Il y revient dans ce livre attachant et proprement déconcertant, qui démarre comme une confession et s’achève à la manière d’une synthèse sur l’« institution scolastique ». Alain Boureau y explicite les raisons intimes et philosophiques de son attachement. Car si les scolastiques pensent l’unité de la nature humaine, c’est pour conjurer la dispersion d’un moi qui doute de la réalité du monde – et c’est en cela que leurs interrogations peuvent rejoindre la psychanalyse des inquiétudes contemporaines. Ainsi dans le cas précédemment cité : la question de Bonaventure n’a de sens que si l’on comprend la distinction entre ce qui structure objectivement l’espace (des directions : les points cardinaux, indépendants de la place du sujet) et ce qui permet à l’homme de s’y repérer (des orientations : la droite et la gauche, de son point de vue). L’interrogation sur les corps célestes permet donc de poser, en la déplaçant, la question de la désorientation ici-bas.

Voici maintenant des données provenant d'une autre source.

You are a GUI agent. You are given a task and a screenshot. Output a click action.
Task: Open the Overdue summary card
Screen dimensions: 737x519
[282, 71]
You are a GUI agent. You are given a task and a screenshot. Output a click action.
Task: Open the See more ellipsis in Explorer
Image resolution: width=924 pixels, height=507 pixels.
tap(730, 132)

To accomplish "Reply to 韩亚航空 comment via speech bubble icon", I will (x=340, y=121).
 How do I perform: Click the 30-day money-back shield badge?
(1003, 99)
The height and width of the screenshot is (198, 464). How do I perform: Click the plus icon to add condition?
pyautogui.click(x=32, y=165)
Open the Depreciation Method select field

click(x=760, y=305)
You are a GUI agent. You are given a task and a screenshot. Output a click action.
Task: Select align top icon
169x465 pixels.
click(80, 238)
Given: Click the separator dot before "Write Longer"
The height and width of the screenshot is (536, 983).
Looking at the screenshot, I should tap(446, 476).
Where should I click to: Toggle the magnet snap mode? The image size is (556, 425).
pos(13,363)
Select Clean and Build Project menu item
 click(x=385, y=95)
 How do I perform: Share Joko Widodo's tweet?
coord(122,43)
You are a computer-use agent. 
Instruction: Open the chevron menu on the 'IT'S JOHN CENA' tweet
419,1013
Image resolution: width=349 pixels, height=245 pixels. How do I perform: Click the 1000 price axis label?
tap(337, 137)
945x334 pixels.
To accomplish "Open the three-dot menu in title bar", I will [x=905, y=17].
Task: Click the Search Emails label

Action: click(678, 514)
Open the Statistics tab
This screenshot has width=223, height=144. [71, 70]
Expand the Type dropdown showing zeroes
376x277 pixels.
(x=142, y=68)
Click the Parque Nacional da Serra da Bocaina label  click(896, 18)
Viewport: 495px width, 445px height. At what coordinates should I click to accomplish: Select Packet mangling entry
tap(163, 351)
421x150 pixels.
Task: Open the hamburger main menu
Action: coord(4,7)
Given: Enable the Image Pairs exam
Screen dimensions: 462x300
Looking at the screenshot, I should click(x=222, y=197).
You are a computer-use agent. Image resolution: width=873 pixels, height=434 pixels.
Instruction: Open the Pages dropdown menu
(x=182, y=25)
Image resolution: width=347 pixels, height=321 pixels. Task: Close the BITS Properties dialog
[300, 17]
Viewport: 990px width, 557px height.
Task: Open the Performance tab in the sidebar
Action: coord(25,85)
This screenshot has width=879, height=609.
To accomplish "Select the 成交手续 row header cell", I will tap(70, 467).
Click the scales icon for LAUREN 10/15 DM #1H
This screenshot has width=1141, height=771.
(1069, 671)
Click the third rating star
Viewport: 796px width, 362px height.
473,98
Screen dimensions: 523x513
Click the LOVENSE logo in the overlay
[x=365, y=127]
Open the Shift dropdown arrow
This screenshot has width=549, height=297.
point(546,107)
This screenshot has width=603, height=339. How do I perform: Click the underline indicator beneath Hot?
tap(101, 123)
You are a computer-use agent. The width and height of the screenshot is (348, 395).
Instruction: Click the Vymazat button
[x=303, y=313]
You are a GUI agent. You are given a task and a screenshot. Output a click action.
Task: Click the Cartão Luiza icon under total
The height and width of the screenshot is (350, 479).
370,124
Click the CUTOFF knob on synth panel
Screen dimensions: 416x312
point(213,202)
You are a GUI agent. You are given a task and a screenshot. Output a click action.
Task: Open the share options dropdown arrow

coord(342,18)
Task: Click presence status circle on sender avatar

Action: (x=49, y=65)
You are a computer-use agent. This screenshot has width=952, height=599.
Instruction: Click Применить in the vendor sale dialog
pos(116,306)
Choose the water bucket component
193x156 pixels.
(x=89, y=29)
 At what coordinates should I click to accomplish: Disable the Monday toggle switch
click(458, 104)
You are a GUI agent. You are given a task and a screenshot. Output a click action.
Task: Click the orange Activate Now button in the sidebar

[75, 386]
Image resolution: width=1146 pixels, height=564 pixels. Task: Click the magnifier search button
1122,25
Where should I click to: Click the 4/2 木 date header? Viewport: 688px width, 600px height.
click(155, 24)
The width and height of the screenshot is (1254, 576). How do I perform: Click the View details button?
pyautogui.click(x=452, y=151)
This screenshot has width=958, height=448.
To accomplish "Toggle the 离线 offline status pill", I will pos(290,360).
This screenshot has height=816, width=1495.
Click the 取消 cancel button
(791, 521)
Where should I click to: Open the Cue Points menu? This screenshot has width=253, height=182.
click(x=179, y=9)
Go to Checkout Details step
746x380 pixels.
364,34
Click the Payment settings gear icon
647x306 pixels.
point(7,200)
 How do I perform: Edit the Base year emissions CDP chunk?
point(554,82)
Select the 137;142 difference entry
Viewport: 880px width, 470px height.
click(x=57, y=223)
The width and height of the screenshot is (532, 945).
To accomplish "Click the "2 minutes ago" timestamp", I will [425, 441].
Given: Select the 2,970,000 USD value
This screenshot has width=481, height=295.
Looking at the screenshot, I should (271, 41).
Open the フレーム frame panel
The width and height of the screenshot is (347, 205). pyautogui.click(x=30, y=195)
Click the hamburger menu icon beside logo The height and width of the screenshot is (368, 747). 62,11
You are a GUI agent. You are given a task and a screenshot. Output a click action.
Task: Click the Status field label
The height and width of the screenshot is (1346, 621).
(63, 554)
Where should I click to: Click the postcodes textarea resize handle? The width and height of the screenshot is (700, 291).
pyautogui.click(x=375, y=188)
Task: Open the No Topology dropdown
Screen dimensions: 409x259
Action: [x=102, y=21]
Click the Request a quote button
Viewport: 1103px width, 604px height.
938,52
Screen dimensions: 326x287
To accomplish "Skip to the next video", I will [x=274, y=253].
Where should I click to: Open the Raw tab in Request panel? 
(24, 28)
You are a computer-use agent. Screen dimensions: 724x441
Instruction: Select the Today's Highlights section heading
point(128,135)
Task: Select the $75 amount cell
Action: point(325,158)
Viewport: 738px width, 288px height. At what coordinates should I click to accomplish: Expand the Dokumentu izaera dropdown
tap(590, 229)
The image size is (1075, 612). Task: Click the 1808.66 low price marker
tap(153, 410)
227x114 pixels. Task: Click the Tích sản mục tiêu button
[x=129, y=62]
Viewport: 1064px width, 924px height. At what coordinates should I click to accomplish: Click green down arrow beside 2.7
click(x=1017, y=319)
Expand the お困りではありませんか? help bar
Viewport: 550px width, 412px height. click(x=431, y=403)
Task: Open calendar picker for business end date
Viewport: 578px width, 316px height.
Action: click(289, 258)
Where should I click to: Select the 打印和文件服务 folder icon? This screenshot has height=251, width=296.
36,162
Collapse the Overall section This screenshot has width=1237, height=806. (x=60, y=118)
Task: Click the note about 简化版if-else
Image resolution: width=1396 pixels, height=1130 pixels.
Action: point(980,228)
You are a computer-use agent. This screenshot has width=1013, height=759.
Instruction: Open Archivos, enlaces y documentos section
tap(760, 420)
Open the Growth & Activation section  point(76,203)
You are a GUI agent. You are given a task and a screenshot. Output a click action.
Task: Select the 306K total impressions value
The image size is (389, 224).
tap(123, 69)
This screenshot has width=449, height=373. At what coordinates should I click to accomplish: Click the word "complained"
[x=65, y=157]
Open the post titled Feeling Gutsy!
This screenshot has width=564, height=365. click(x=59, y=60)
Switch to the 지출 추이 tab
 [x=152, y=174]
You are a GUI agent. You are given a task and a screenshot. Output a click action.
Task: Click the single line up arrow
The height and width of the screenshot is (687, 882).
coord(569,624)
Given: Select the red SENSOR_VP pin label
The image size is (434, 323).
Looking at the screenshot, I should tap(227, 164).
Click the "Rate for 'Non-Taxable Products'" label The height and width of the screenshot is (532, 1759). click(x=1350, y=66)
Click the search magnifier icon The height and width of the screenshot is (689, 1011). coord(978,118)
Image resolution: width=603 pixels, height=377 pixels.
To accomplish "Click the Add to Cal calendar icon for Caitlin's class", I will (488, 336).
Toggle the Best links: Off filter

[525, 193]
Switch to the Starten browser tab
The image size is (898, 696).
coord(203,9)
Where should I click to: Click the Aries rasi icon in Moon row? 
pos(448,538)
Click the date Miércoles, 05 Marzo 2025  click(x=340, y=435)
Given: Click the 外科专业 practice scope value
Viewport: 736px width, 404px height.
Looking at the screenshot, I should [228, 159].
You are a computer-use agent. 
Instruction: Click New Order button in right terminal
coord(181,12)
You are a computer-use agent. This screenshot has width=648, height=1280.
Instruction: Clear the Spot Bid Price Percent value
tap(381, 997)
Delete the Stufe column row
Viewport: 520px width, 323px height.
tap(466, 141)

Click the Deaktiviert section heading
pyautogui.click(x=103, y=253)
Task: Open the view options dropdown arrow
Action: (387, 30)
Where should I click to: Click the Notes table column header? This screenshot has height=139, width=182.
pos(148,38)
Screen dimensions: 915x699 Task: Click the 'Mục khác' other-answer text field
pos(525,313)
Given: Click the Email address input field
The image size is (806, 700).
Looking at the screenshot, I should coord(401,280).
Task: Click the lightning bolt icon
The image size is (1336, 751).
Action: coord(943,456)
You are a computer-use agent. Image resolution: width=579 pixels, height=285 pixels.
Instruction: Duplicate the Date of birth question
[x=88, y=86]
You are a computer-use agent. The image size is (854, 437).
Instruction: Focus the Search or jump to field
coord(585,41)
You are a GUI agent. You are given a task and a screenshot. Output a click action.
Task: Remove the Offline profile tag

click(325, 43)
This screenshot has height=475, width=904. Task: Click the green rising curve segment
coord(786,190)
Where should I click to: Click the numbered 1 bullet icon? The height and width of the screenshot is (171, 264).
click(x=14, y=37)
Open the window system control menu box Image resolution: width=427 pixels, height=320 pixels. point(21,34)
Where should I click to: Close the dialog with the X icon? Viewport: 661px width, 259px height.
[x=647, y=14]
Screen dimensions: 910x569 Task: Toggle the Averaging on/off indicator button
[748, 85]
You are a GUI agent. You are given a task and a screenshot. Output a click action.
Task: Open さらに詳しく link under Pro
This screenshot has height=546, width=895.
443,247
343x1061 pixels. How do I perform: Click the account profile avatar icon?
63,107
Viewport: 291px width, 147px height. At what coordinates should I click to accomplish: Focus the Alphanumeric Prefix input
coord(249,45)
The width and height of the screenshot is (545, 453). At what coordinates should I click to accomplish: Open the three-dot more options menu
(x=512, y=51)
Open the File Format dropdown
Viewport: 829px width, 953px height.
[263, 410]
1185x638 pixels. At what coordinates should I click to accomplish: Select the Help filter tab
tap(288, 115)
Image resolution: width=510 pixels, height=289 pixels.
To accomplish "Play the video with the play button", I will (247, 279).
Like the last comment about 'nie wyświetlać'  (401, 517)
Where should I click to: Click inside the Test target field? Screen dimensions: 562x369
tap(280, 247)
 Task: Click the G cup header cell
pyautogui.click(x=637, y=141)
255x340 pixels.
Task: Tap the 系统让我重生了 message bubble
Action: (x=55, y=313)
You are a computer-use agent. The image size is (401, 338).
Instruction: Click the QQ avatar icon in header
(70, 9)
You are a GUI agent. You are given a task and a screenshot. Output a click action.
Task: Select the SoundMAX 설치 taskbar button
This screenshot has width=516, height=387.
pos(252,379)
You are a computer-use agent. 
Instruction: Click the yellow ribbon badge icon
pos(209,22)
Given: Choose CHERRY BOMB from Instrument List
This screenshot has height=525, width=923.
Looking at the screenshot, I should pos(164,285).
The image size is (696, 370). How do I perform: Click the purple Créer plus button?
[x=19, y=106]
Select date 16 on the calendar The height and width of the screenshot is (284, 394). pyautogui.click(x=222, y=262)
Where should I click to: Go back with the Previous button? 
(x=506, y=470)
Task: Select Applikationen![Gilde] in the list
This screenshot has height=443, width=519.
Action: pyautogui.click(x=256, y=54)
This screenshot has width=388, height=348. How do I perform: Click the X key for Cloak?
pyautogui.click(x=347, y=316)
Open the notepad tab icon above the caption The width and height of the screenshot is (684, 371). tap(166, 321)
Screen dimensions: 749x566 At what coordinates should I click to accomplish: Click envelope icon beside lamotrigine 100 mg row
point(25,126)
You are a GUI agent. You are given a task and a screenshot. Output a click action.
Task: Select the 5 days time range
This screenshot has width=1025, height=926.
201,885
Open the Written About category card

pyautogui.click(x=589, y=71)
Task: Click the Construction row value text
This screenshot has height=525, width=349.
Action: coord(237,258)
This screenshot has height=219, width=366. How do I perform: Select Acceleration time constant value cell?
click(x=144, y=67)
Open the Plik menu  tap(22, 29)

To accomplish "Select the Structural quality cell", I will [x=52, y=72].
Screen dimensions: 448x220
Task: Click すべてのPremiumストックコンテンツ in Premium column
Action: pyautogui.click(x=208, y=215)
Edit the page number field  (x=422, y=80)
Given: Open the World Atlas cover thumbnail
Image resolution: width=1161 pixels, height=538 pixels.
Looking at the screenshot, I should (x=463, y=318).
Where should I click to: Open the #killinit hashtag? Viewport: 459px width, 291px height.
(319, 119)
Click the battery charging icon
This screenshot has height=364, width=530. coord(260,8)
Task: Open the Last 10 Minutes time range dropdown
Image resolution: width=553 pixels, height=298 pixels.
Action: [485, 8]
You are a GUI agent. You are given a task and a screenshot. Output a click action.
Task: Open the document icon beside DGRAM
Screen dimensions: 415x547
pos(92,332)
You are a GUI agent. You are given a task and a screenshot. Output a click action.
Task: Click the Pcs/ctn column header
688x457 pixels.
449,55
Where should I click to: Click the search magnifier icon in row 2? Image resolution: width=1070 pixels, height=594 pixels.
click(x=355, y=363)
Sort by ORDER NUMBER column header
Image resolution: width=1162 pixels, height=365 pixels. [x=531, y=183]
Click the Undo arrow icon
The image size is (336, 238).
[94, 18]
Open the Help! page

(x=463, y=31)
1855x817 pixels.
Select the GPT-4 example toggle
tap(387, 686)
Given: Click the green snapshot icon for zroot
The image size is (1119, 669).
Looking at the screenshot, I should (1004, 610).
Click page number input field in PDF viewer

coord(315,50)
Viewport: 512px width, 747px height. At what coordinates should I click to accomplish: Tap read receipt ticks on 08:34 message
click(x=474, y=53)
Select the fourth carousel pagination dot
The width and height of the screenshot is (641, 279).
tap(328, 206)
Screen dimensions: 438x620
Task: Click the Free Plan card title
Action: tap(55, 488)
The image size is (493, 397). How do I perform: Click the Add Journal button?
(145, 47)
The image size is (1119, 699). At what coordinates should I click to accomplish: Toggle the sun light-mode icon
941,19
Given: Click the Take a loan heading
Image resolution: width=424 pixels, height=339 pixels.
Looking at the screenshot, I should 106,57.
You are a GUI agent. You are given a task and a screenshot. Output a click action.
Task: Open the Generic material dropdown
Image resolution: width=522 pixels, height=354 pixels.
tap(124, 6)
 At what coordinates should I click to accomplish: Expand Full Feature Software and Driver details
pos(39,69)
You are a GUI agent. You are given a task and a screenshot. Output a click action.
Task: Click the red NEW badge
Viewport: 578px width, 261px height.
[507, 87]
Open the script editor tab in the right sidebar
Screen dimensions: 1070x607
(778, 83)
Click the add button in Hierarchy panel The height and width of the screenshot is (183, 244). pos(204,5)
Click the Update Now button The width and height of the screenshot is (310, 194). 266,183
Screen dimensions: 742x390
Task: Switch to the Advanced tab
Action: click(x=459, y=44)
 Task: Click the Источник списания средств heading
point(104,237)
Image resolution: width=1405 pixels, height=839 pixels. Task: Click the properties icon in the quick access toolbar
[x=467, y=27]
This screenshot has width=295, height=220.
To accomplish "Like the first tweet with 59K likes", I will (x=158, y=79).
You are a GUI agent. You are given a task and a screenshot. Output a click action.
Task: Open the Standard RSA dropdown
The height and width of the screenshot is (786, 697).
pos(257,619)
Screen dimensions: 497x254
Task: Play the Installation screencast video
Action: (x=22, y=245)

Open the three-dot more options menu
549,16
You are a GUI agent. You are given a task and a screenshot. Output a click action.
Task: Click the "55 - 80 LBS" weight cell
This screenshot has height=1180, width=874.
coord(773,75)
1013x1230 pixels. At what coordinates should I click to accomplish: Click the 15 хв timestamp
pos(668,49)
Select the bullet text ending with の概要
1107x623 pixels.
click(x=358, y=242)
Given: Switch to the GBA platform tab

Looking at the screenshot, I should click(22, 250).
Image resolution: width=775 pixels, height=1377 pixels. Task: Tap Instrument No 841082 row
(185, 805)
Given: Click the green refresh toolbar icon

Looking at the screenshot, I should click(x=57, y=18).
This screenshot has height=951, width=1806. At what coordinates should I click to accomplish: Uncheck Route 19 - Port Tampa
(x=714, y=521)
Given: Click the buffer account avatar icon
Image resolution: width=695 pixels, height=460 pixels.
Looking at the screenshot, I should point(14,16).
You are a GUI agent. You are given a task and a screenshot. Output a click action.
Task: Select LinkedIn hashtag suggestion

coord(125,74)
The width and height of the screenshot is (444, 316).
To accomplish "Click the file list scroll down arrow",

Alain Boureau consacre de belles pages à la traque « des mots égarés et trouvés » dans les manuscrits, où c’est le lapsus des scribes, écrivant un mot pour un autre, qui permet de se frayer un chemin dans les incertitudes du sujet. Les philologues qui veulent les corriger ne sont que des « fanatiques de la banalité ». Alain Boureau prête l’oreille à l’écart des pensées, pour se retrouver lui-même.